Using the data below, show every line where the word "will" occurs.

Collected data

== Segment start ==

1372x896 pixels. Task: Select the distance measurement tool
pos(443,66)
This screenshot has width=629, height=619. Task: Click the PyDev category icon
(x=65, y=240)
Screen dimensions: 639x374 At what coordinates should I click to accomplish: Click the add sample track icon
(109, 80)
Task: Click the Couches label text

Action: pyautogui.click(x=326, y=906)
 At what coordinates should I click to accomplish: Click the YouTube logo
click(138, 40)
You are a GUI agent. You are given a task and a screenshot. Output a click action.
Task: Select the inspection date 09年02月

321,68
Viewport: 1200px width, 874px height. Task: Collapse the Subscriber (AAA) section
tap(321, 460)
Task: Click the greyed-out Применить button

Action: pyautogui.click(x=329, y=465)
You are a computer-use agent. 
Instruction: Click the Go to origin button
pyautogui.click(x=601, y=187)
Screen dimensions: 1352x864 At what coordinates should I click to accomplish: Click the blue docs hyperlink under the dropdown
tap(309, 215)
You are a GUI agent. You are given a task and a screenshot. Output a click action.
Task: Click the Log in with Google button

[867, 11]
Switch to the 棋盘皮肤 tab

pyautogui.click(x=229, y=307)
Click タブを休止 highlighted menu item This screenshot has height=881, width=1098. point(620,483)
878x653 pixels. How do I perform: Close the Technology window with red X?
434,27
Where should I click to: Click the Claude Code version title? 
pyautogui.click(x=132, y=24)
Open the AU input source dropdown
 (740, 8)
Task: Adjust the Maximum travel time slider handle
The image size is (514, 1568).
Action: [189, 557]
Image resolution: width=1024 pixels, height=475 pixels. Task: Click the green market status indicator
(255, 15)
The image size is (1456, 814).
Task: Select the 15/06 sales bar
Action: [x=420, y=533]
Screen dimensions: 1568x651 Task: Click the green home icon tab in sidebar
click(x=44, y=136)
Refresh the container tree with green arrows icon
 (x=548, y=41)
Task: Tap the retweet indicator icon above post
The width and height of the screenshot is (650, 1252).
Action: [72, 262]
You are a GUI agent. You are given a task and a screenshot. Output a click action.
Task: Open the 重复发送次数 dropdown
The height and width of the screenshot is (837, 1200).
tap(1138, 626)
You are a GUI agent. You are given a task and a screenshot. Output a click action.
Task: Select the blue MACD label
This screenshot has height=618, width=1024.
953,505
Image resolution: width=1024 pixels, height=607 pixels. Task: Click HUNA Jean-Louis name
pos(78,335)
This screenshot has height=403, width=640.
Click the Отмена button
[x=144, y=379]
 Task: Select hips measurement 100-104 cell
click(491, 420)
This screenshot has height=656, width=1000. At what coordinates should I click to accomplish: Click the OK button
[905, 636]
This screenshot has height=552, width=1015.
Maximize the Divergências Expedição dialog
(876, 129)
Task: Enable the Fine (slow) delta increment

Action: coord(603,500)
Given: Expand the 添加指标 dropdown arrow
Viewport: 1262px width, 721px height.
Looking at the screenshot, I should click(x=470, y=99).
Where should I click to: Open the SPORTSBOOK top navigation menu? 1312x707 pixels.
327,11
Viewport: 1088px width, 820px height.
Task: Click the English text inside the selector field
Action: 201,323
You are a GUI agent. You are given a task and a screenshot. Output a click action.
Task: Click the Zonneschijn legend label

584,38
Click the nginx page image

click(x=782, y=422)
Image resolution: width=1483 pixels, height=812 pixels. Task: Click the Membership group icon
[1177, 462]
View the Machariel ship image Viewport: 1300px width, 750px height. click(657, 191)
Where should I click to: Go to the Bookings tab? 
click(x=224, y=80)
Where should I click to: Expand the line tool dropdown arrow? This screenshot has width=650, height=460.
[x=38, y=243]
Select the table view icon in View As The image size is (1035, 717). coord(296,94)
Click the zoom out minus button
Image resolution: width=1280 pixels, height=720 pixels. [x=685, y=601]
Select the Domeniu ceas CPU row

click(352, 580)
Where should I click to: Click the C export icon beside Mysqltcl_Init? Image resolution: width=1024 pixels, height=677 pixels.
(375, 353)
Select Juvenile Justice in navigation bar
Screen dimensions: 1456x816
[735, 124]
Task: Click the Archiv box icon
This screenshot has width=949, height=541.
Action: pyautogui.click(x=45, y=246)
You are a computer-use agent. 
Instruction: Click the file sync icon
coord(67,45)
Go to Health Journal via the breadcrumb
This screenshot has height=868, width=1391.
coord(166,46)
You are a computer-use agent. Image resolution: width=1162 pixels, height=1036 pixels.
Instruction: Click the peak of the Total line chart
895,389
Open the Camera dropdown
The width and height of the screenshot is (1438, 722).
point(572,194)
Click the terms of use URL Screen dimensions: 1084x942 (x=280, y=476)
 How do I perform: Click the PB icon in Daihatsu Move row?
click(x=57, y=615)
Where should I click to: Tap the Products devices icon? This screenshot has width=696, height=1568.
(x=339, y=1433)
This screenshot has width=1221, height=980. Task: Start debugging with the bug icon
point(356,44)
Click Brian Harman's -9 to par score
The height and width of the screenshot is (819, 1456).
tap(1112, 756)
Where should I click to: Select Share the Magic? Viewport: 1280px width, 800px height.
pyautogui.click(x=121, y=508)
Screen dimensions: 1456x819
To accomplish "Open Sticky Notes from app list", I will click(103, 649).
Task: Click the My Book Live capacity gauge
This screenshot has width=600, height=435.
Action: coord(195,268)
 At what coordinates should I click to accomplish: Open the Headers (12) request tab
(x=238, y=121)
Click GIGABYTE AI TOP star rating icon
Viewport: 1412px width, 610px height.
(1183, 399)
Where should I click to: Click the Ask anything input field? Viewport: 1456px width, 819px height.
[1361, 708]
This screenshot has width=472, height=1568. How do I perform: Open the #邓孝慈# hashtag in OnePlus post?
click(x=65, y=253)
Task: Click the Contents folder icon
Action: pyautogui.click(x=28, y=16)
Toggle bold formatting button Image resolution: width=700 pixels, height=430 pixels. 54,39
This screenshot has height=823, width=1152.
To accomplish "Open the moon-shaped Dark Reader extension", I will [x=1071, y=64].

== Segment end ==

* Answer to this exercise *
To accomplish "Open Sticky Notes from app list", I will click(103, 649).
To accomplish "Open the moon-shaped Dark Reader extension", I will [x=1071, y=64].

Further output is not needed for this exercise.